Noel Turnbull (Secretary) is a Vietnam veteran (104 Field Battery, 1968-69) with a 50-year career in public relations, politics, journalism, and academia. His books include How PR Works but Often Doesn’t and A History of Port Melbourne (with Nancy U’ren). He has been a member or Chair of many public bodies and has an honorary doctorate from RMIT University. He developed, with film producer Bob Weis, the Truth and Integrity Project.
Defending Country’s Patrons are:
Professor Megan Davis is Co-chair of the Uluru Dialogue and was a leading campaigner for the YES case at the 2023 Voice Referendum. She is Pro Vice-Chancellor Society at UNSW Sydney, Balnaves Chair of Constitutional Law, a Professor of Law, and Director of the Indigenous Law Centre at UNSW Law. She is a Cobble Cobble woman of the Barunggam Nation and a renowned constitutional lawyer and public law expert, focusing on advocacy for Aboriginal and Torres Strait Islander peoples. Her recent books include: Everything You Need to Know about the Voice(with George Williams, 2023); Our Voices from the Heart (with PatriciaAnderson, 2023); Quarterly Essay 90: Voice of Reason (2023).

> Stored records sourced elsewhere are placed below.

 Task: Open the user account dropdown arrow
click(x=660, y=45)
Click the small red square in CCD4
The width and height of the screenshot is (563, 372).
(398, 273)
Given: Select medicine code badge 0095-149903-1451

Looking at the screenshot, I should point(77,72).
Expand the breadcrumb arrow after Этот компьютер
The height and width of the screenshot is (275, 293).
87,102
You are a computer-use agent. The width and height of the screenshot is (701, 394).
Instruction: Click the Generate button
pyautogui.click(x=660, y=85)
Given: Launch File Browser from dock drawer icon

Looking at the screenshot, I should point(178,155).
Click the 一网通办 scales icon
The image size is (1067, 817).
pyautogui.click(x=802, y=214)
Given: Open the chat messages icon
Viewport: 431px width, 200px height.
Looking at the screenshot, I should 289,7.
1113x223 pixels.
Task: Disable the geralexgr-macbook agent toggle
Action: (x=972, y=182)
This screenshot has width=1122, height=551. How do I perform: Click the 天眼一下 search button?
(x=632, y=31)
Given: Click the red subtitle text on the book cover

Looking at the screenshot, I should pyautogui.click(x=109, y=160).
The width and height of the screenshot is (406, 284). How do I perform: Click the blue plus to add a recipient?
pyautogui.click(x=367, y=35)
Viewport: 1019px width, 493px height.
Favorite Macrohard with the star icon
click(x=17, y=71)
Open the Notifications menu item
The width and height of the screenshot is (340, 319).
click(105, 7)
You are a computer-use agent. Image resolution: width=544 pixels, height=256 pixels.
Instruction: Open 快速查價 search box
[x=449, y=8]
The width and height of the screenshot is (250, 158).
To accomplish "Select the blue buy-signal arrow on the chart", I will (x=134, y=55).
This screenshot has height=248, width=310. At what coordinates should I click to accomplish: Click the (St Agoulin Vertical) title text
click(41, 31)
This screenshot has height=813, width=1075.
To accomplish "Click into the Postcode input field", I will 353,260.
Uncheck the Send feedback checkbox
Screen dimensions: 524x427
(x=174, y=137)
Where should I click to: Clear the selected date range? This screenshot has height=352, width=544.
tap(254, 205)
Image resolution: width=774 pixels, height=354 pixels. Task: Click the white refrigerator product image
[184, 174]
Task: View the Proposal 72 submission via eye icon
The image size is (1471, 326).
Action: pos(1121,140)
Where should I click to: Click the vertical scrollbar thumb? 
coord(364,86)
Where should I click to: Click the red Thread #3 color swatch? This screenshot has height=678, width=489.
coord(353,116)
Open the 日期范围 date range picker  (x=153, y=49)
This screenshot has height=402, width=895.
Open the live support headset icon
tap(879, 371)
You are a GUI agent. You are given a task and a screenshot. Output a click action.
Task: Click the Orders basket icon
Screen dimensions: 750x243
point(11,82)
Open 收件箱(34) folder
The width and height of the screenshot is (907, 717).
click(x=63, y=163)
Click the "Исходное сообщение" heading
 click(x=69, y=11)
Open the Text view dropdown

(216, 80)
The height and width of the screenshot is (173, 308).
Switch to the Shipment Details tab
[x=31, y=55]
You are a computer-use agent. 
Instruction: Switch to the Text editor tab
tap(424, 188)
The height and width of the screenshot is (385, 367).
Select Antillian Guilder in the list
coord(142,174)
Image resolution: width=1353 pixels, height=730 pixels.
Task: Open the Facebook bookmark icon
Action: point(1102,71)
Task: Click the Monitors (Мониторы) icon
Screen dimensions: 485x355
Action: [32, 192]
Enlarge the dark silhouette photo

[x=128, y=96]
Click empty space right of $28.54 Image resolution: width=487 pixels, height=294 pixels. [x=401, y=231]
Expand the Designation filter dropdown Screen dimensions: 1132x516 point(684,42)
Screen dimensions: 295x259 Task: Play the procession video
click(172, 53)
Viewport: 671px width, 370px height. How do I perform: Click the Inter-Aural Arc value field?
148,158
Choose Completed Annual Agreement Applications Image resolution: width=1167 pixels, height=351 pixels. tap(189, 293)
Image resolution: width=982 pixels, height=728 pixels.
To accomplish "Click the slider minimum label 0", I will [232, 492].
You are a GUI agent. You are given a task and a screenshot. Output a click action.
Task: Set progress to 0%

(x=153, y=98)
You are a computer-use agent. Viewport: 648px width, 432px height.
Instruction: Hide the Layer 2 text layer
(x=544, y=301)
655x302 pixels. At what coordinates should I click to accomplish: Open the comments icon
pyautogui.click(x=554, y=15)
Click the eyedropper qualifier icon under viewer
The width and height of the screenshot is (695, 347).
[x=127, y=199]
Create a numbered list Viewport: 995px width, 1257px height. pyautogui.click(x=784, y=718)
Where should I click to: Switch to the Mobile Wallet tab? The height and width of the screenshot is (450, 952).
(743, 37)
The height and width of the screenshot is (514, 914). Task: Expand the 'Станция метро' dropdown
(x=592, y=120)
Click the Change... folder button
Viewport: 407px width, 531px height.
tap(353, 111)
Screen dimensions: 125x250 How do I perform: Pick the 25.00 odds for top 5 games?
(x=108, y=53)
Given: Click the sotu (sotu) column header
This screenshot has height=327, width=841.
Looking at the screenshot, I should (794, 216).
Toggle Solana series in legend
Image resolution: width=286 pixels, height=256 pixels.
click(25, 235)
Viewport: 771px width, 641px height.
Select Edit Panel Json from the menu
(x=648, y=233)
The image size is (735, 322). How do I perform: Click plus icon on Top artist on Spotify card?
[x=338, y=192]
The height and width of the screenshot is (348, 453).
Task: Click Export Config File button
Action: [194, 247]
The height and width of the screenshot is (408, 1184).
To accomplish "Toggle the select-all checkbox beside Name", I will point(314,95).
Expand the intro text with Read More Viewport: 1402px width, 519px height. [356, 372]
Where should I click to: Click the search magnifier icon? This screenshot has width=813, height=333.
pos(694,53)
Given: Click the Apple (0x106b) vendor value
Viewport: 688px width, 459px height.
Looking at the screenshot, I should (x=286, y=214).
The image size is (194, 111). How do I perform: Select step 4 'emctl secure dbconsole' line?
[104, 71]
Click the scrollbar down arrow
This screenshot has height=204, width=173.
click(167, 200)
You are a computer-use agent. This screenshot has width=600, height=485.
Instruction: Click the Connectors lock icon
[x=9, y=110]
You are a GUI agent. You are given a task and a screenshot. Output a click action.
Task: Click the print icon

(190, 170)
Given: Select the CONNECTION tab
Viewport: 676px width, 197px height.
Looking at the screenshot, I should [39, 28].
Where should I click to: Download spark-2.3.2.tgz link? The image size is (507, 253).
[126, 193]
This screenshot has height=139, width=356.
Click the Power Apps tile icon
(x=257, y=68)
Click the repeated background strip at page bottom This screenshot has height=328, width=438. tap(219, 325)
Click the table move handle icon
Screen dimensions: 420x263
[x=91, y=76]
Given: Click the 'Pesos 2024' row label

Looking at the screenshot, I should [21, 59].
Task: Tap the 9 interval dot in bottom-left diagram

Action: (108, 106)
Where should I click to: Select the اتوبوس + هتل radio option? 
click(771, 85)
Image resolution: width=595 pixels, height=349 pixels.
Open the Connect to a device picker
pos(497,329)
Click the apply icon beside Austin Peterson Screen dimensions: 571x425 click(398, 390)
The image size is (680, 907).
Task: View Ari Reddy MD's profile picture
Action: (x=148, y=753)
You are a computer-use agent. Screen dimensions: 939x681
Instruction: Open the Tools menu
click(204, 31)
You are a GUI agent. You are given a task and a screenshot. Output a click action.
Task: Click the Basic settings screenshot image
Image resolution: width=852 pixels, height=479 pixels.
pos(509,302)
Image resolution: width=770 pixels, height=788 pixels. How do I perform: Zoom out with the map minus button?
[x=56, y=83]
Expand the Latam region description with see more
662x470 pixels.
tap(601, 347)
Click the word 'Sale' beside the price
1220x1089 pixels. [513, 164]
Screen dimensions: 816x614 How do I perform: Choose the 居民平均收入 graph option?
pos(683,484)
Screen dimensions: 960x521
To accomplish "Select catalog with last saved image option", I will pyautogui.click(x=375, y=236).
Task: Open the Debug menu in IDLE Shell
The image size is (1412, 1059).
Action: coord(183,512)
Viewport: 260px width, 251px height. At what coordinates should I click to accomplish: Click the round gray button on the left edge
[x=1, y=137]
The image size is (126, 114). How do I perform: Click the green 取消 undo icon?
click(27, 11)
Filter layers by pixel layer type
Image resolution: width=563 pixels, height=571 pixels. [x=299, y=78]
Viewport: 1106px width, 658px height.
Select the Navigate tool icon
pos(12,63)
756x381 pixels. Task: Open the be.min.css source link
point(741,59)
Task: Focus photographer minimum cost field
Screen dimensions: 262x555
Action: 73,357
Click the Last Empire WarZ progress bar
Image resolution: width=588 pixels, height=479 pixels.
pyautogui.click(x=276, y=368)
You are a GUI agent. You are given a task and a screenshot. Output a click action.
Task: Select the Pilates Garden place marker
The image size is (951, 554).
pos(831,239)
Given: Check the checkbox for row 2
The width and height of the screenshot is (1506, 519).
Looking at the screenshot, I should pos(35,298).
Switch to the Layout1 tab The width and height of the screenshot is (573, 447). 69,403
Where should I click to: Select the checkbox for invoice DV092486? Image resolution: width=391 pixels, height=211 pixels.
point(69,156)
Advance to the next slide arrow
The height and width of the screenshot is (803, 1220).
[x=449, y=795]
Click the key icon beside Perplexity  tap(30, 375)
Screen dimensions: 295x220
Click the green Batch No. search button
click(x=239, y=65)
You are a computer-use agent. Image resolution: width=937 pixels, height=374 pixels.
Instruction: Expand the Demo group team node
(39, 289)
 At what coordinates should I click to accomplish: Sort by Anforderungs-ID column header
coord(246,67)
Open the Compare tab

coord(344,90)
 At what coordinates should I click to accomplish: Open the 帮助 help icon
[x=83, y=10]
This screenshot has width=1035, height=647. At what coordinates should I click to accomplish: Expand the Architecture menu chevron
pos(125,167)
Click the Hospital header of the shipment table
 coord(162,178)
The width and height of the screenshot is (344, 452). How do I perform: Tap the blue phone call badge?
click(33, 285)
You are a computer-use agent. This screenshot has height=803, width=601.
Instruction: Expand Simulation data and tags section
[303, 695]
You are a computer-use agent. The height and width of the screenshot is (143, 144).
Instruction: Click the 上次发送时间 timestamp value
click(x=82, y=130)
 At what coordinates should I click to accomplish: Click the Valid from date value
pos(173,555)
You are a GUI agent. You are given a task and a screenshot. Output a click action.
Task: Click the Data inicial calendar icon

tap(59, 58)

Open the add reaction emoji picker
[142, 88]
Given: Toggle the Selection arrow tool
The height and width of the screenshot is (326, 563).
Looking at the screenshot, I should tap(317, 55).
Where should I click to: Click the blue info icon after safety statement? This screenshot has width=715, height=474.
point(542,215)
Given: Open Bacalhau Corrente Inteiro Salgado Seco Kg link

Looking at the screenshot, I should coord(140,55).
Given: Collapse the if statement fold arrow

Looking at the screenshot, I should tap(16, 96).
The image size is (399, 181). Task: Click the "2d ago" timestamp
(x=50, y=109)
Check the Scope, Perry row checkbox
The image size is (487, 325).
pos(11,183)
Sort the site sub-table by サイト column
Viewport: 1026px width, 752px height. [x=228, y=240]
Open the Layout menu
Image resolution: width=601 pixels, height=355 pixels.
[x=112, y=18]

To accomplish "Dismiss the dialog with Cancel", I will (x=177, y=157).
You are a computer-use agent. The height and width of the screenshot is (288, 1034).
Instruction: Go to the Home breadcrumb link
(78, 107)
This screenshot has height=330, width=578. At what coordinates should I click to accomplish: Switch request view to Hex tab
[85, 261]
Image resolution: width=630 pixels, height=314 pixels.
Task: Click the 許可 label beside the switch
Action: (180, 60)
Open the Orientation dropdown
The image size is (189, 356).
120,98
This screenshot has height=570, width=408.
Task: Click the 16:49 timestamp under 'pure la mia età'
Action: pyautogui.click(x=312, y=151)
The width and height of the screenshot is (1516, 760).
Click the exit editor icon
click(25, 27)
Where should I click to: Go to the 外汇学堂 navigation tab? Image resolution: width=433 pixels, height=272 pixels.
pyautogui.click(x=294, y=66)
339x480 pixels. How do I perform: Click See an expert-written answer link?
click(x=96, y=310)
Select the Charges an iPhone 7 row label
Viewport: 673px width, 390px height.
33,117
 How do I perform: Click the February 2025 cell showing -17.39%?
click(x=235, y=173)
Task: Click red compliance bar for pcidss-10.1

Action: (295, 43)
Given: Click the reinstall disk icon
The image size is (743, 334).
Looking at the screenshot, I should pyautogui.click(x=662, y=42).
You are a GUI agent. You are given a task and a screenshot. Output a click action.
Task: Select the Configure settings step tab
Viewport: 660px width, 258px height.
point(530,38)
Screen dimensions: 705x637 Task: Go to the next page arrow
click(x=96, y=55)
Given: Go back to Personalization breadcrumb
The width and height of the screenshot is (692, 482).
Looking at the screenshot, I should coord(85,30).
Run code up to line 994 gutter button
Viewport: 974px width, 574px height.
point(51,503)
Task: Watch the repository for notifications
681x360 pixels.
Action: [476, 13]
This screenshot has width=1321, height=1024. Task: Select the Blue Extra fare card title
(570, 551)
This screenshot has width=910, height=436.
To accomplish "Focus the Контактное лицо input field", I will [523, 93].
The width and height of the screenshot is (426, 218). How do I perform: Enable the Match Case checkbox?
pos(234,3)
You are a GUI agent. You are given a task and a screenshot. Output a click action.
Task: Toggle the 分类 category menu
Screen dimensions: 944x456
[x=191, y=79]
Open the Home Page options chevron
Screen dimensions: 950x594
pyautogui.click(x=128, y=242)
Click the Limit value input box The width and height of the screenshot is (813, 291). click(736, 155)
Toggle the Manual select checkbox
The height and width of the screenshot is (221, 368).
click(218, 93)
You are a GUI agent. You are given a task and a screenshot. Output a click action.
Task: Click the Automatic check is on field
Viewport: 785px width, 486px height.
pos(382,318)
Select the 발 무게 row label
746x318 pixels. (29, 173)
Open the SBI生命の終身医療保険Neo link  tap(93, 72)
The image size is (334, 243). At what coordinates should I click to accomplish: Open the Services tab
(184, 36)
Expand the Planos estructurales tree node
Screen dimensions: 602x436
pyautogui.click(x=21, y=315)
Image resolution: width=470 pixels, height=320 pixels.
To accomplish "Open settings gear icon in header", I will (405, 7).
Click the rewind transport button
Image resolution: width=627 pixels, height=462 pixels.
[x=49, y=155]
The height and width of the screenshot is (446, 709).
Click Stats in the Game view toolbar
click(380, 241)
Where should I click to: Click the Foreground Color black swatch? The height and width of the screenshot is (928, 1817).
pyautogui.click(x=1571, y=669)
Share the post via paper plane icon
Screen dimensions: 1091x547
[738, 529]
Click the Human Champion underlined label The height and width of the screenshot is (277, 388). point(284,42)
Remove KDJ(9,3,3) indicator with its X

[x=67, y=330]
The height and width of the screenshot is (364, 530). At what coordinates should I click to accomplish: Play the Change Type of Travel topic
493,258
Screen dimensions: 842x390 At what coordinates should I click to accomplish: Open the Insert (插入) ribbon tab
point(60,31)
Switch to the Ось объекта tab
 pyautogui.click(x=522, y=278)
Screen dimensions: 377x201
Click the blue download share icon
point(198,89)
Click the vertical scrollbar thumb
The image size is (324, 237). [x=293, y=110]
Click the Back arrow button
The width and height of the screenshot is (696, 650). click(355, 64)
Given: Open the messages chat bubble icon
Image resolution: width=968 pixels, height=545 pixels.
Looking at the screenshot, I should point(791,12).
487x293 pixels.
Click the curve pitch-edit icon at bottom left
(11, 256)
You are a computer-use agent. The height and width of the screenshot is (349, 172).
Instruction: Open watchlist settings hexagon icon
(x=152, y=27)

Professor Henry Reynolds of the University of Tasmania is Australia’s leading historian of the Frontier Wars. He began working in this field at Townsville University College in 1966 (James Cook University from 1970) and has continued to research, write, and publish over many years at UTas. He was Senior Australian of the Year for Tasmania in 2015 and is a National Living Treasure. His books include: Free People (1995, 2022); Forgotten War (2013, 2022); The Other Side of the Frontier (1981, 2006); This Whispering in Our Hearts Revisited (2018); Tongerlongeter (2021, with Nicholas Clements); Truth-Telling (2021); Why Weren’t We Told? (2000). He was a major contributor to the 2022 documentary, The Australian Wars, directed by Rachel Perkins.
Professor Clare Wright OAM is an award-winning historian, author and broadcaster who has worked in politics, academia, and the media. She is Professor of History and Professor of Public Engagement at La Trobe University, Melbourne. Her books include The Forgotten Rebels of Eureka (2014, Stella Prize winner) and You Daughters of Freedom (2018), her TV credits include Utopia Girls (2012) and The War That Changed Us (2014). She hosts radio programs and podcasts, has been an adviser to governments and a judge of literary awards. Clare is a Member of the National Museum of Australia Council. Recently, she has been researching the Yirrkala Bark Petitions of 1963, key documents in First Nations history. Her book on the topic, the final instalment of her Democracy Trilogy, will be published in 2024. Her OAM (2019) was for services to literature and to historical research.